I'd spent several minutes face-down in the sand, breathing dust and shame in equal measure. But eventually I'd found the strength to stand. To walk. To put one foot in front of the other and pretend that I was still a person capable of existing among other people.
The first thing I noticed was that my leg didn't hurt.
Not the way it had before. The constant screaming agony that had become my companion over the past day had faded to a dull murmur, a background hum rather than a symphony of suffering. When I'd fallen, I'd expected the wound to tear open again, expected fresh blood to soak through bandages that were already saturated. But when I'd finally gathered the courage to look, the gash had closed. Not completely healed — I could still see the angry red line where the shadow panther's teeth had torn through muscle — but sealed. Functional. The flesh knitting itself together with a speed that had no business being possible.
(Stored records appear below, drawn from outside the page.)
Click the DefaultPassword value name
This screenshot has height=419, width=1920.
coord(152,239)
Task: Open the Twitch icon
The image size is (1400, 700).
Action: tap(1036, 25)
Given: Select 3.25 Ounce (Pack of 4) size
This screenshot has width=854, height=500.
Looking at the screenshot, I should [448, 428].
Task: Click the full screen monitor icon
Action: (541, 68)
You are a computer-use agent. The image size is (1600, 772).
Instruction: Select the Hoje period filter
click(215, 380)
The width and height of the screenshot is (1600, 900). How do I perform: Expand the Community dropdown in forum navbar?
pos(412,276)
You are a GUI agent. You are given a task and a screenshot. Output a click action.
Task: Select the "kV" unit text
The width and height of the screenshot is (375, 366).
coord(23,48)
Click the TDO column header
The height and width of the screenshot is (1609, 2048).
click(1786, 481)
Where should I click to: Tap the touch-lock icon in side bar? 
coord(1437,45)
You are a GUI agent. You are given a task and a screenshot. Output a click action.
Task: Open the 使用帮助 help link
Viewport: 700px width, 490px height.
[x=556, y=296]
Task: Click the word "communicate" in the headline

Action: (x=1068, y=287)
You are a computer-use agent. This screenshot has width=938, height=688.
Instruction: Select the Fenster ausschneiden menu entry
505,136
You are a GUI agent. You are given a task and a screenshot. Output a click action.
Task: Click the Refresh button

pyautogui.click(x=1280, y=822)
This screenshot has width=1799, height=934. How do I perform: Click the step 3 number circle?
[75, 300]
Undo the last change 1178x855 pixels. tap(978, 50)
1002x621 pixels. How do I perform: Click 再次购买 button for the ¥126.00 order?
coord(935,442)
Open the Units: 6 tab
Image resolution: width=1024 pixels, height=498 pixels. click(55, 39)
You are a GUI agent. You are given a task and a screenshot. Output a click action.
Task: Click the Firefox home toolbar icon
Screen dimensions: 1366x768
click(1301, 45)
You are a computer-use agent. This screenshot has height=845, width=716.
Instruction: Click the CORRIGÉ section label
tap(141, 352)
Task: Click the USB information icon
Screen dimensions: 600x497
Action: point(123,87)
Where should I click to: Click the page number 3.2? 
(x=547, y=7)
Clive had kept its end of the bargain.
The realisation brought no relief. No gratitude. Only a sick certainty that the price I'd paid would follow me for the rest of my life, however long or short that turned out to be.
The second thing I noticed was the fires.
They ringed the camp's perimeter like a necklace of flame — small blazes positioned at regular intervals, their orange glow creating a barrier of light against the encroaching darkness. The sight stopped me in my tracks, my exhausted brain struggling to process this new development. We hadn't had these when I'd left. Someone had built them in my absence, had turned our makeshift settlement into something that looked almost like a defended position.
Almost like people were actually trying to survive here.
"Where's Chris?"
Karen's voice hit me like a physical blow.
I turned to find her standing a few metres away, her expression expectant, her eyes already scanning the landscape behind me as if she expected to see her husband following in my wake. The question was casual, innocent, the kind of query any wife might make about her spouse's whereabouts.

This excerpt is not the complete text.